Maka ketika saya bertemu dengan alumni INS Kayu Tanam, pekan lalu, ia memaki pengelola pendidikan dan pemimpin bangsa ini dengan langgam Minang amat kasar. Katanya, (maaf) “Panteklah utak para pemimpin dan pengelola Indonesia kini.” Makian sangat kasar, Anda cek ke orang Minang.

Bagi saya makian itu sejatinya kurang kasar. Apalagi setelah jaringan indie Presstalk, melakukan verifikasi mendalam tengang dana DAK pendidikan yang terindikasi dimainkan cukong besar bernama Wimpi Ibrahim. Di belakangnya duduk para politisi, bahkan pimpinan partai yang mengaku anti korupsi, memainkan anggaran puluhan triliun tiap tahun mencetak buku-buku pelajaran.

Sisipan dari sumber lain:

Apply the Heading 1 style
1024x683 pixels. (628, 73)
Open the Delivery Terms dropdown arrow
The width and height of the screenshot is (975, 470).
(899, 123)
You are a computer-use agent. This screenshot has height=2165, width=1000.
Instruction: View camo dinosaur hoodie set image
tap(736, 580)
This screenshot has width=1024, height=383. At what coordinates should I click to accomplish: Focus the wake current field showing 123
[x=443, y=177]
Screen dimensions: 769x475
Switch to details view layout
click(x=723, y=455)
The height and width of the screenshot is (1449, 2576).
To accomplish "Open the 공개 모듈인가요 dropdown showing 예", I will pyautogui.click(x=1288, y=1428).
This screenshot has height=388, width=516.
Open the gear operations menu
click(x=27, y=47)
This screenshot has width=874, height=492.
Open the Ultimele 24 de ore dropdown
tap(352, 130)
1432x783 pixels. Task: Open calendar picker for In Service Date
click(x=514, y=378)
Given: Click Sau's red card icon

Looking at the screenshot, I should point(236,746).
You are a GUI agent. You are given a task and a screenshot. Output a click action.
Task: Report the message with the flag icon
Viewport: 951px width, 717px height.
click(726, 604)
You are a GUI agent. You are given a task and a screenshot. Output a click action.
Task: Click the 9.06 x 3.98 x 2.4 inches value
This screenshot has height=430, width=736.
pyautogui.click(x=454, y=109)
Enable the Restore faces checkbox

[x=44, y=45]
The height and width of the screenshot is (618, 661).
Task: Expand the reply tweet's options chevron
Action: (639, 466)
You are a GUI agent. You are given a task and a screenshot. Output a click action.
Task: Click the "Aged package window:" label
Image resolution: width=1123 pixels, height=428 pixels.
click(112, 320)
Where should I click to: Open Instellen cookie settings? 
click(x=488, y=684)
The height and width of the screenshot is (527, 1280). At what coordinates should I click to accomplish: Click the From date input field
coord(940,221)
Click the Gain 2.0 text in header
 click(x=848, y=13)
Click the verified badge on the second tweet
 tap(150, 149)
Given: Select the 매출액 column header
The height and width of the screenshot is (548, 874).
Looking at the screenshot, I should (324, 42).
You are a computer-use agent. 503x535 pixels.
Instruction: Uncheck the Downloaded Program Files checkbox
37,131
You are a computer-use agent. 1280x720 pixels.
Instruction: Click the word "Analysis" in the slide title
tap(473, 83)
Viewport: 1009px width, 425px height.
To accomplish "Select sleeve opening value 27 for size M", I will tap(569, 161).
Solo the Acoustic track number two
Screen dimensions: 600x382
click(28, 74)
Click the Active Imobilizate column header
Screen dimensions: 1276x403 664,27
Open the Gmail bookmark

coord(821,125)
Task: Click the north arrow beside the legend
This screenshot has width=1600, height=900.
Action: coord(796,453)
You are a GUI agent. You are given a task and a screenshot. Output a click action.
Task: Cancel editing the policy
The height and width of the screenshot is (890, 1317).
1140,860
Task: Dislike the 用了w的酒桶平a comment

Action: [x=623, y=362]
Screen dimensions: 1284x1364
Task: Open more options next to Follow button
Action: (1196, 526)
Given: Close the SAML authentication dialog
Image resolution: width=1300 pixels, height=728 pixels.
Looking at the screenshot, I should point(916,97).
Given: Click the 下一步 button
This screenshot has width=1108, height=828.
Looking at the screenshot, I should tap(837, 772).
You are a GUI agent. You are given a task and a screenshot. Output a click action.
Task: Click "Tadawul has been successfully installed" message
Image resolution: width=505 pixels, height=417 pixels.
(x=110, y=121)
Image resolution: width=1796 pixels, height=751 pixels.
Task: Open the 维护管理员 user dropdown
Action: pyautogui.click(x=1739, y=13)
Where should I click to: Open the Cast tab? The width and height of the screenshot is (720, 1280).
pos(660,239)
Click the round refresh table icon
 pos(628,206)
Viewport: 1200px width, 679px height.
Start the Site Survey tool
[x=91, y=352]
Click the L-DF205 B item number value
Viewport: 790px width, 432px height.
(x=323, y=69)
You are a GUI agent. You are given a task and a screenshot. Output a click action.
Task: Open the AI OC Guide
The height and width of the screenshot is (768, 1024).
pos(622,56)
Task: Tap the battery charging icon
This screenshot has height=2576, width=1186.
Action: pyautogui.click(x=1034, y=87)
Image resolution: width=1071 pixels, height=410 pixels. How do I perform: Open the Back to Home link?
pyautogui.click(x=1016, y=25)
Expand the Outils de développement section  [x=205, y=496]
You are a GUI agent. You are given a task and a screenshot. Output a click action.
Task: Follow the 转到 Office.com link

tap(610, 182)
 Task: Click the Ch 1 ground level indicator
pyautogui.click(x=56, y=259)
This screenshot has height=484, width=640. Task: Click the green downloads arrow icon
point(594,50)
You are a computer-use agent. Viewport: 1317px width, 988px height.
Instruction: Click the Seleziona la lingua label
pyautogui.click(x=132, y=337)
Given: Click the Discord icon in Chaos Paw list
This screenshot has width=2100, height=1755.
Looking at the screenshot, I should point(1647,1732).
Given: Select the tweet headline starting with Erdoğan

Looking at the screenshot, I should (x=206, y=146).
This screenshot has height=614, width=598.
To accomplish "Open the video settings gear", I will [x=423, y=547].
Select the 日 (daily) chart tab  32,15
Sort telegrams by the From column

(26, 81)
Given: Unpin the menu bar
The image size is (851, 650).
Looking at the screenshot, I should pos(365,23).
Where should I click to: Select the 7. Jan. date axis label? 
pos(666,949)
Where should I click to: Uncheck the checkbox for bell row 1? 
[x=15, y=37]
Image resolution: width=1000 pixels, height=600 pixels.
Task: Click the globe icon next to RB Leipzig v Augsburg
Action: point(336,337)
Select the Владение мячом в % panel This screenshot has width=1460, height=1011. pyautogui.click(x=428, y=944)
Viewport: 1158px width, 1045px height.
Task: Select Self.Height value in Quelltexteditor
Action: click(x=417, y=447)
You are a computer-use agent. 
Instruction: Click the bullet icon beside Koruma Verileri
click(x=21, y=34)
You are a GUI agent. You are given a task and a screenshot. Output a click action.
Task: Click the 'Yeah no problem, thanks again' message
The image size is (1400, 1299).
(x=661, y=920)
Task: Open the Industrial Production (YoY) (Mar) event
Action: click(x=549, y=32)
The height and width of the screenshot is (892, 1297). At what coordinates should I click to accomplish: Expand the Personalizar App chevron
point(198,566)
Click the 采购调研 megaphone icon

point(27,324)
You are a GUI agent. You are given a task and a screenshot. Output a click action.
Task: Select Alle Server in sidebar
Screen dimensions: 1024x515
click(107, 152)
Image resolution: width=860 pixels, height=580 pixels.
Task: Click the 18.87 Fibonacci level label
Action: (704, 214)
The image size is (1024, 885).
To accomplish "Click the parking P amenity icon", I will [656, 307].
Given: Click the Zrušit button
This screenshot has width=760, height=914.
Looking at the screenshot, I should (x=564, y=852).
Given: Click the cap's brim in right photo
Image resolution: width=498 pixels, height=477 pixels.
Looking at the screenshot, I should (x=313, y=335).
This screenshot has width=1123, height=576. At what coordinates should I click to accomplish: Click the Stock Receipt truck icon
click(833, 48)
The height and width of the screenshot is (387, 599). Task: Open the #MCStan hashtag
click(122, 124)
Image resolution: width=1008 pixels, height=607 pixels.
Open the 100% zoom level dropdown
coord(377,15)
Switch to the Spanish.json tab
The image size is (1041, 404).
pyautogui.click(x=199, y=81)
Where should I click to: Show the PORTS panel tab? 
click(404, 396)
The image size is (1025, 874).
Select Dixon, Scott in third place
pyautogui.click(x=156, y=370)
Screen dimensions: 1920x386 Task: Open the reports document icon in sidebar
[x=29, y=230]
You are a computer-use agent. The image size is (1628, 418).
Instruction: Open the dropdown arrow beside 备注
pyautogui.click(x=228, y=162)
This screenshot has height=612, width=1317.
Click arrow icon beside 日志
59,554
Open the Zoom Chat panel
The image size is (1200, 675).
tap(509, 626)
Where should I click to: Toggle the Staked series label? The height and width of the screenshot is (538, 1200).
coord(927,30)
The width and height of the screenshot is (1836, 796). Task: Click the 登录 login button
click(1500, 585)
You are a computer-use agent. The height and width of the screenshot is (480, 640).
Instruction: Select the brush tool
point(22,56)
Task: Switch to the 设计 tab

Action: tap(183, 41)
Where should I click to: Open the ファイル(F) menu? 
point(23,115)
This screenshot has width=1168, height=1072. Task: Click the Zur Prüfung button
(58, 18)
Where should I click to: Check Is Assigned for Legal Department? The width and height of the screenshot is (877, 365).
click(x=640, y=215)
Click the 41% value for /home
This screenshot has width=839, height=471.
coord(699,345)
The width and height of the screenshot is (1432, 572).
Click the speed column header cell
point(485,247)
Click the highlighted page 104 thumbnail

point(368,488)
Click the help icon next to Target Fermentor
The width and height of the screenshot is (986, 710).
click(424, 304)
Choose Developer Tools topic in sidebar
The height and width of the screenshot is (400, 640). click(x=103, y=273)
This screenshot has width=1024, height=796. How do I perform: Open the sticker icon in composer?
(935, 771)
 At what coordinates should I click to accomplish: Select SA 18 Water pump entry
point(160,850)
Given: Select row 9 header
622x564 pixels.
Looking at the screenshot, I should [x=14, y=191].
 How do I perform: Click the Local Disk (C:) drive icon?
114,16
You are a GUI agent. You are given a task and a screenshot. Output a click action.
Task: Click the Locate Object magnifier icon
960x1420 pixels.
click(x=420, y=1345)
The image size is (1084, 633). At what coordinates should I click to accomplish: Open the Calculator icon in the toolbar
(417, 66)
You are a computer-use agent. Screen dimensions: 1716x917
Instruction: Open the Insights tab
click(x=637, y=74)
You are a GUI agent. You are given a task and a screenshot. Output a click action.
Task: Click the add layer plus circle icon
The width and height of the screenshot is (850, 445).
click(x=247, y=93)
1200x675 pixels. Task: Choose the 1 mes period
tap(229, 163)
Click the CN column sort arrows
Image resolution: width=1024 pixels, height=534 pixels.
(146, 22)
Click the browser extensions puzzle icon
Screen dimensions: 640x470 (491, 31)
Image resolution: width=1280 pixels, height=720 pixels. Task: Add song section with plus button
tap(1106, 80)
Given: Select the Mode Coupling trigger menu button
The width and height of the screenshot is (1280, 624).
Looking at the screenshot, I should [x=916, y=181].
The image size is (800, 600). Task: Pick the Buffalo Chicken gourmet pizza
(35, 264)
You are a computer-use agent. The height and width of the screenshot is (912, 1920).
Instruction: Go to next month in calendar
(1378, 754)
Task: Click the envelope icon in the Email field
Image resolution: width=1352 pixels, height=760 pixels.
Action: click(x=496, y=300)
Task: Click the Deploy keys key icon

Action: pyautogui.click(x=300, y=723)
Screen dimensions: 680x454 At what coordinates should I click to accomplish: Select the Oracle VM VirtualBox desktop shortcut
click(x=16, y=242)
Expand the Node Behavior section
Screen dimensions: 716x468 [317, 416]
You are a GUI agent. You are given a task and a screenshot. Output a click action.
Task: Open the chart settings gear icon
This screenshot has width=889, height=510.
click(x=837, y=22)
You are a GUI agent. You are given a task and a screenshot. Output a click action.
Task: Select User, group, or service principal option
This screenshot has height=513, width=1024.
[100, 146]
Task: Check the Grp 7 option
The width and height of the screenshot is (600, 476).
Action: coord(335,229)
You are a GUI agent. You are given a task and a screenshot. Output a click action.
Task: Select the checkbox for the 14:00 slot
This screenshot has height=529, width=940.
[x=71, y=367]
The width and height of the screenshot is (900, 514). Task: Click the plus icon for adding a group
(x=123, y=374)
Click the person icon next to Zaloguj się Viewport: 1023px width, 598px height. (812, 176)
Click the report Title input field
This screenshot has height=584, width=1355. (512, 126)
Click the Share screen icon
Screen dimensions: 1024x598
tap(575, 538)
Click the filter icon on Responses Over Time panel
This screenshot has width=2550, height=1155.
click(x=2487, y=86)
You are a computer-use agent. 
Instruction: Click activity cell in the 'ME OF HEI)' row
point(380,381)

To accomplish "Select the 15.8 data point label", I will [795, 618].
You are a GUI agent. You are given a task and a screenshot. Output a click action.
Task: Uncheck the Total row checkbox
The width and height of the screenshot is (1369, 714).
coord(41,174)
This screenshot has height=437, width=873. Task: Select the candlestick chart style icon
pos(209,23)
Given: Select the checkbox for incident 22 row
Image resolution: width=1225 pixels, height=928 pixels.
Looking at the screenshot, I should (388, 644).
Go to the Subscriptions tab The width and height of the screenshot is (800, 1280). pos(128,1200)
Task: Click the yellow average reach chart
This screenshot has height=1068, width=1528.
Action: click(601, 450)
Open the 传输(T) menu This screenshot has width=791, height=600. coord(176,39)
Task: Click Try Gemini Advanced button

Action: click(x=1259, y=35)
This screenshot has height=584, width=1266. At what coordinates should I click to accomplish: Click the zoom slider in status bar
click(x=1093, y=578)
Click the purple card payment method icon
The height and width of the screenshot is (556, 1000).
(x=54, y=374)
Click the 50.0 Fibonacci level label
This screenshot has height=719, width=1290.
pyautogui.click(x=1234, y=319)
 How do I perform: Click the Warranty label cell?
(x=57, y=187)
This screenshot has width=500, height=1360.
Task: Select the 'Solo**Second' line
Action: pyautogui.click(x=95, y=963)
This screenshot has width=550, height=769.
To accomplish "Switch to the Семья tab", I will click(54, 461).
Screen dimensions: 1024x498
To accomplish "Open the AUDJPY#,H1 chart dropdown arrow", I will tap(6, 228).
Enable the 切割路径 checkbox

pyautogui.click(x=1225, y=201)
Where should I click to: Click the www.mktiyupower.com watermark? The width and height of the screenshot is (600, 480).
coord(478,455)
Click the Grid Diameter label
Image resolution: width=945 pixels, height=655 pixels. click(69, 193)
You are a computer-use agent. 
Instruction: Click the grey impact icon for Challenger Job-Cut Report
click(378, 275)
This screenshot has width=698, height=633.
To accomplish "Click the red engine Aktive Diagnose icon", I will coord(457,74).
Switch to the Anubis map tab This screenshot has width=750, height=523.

Menurut kawan penyalur buku buku pendidikan itu di Bukittinggi, di banyak sekolah buku itu ditumpuk saja. Penyalur wajib membeli buku dari jaringan, bila tidak kejaksaan bisa memproses hukum. Indikasi cukong buku menggunakan tangan kejaksaaan demi keuntungan menyamun APBN, APBD sebanyaknya, menggila.

Kembali ke NTU, bila disimak sistem belajar dan mengajar di sana, saya menduga, semangat menjadi manusia super pintar tinggi. Tetapi semangat menjadi sosok manusia utuh yang juga menjadi bagian masyarakat sosial, memiliki kecerdasan sosial, kok ya tidak.
Maka, saya berjanji tak akan akan menyekolahkan anak saya ke NTU. Juga ke Singapura. Mengapa? Anda jawab sendiri.

Saya hanya geli, terlalu banyak cukong yang mengangkangi bangsa ini, berhimpun di Singapura, dan akhirnya negeri yang membesarkan mereka ini, hanyalah persinggahan untuk kemudian mereka “tertawai” dari Singapura. Anda akan sulit cari Wimpi Ibrahim di Indonesia, misalnya. Anda tahulah dia di mana.

Makanya pesan saya ke Valdy, Ketua Alumni NTU di Indonesia: cobalah bangkitkan setidaknya ada Merah Putih di Dada 4.000-an alumni NTU kini di Indonesia.